AIM - Output the records below as a Markdown table with two columns, Row and Line, giving each nonblank line its own numbered row and leaving out blank lines.
<<<<
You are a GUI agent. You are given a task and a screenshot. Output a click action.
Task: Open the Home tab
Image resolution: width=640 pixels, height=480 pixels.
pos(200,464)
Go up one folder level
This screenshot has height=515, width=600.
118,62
>>>>
REPLY -
| Row | Line |
|---|---|
| 1 | You are a GUI agent. You are given a task and a screenshot. Output a click action. |
| 2 | Task: Open the Home tab |
| 3 | Image resolution: width=640 pixels, height=480 pixels. |
| 4 | pos(200,464) |
| 5 | Go up one folder level |
| 6 | This screenshot has height=515, width=600. |
| 7 | 118,62 |